CREATE TABLE mytable (id integer, my_jsonb jsonb)
The my_jsonb column contains data like this:
{
name: 'Bob',
city: 'Somecity',
zip: '12345'
}
The table contains several million rows.
I need to create facets, i.e. aggregations, on individual fields in our user interface. For example:
city | count
New York | 1000
Chicago | 3000
Los Angeles | 4000
maybe 200 more values...
My current query, which yields the correct results, looks like this:
select my_jsonb->>'city', count(*)
from mytable
where foo='bar'
group by my_jsonb->>'city'
order by my_jsonb->>'city'
The problem is that it is painfully slow. It takes 5-10 seconds, depending on the particular column that I pick. It has to do a full table scan and extract each jsonb value, row by row.

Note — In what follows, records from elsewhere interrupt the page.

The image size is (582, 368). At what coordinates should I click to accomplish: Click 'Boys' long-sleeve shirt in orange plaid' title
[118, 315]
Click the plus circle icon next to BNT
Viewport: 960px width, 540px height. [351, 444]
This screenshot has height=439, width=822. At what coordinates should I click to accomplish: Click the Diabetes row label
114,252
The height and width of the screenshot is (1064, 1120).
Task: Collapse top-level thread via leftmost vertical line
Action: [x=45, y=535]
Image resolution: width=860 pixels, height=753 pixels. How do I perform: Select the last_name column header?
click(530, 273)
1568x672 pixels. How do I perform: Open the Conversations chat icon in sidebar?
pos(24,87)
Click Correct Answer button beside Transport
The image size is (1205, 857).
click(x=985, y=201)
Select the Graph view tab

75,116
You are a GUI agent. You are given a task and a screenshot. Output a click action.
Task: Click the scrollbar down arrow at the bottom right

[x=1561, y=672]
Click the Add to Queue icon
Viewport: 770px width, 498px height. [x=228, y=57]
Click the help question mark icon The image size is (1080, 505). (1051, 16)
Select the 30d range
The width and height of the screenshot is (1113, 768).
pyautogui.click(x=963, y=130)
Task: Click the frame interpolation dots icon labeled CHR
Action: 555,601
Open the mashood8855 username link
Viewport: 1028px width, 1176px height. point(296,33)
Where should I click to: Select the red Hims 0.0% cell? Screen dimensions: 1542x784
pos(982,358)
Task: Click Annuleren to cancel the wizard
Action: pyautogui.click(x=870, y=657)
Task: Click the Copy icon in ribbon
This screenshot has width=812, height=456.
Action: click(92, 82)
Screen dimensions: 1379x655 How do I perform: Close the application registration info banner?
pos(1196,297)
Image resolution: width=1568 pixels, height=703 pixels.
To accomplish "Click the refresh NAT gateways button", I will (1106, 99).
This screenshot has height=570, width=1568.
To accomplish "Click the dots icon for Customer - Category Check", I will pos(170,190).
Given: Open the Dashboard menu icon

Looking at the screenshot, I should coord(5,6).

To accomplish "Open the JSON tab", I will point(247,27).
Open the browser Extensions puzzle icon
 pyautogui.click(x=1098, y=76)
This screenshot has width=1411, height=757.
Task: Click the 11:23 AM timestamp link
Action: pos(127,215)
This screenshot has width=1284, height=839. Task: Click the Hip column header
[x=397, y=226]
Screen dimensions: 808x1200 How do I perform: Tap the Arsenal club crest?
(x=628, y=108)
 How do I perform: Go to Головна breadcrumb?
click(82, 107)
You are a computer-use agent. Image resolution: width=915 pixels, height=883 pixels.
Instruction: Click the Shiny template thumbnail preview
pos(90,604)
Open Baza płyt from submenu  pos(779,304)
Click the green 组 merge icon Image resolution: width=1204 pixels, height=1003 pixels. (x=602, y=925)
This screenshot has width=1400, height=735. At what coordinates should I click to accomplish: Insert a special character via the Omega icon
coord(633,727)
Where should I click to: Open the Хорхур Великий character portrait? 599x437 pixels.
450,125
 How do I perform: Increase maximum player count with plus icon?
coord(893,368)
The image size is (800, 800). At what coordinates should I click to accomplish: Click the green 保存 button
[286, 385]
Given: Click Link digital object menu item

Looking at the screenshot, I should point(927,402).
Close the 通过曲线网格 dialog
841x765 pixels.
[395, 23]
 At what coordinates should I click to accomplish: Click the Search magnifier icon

Question: how do I create an index that does this query efficiently, and works no matter which jsonb field I choose?
A GIN index doesn't work. The query optimizer doesn't use it. Same for a simple BTREE on the jsonb column.
I'm thinking that there might be some kind of expression index, and I might be able to rewrite the facet query to use the expression, but I haven't figured it out.
Worst case, I can extract all of the values into a second table and index that, I'd prefer not to.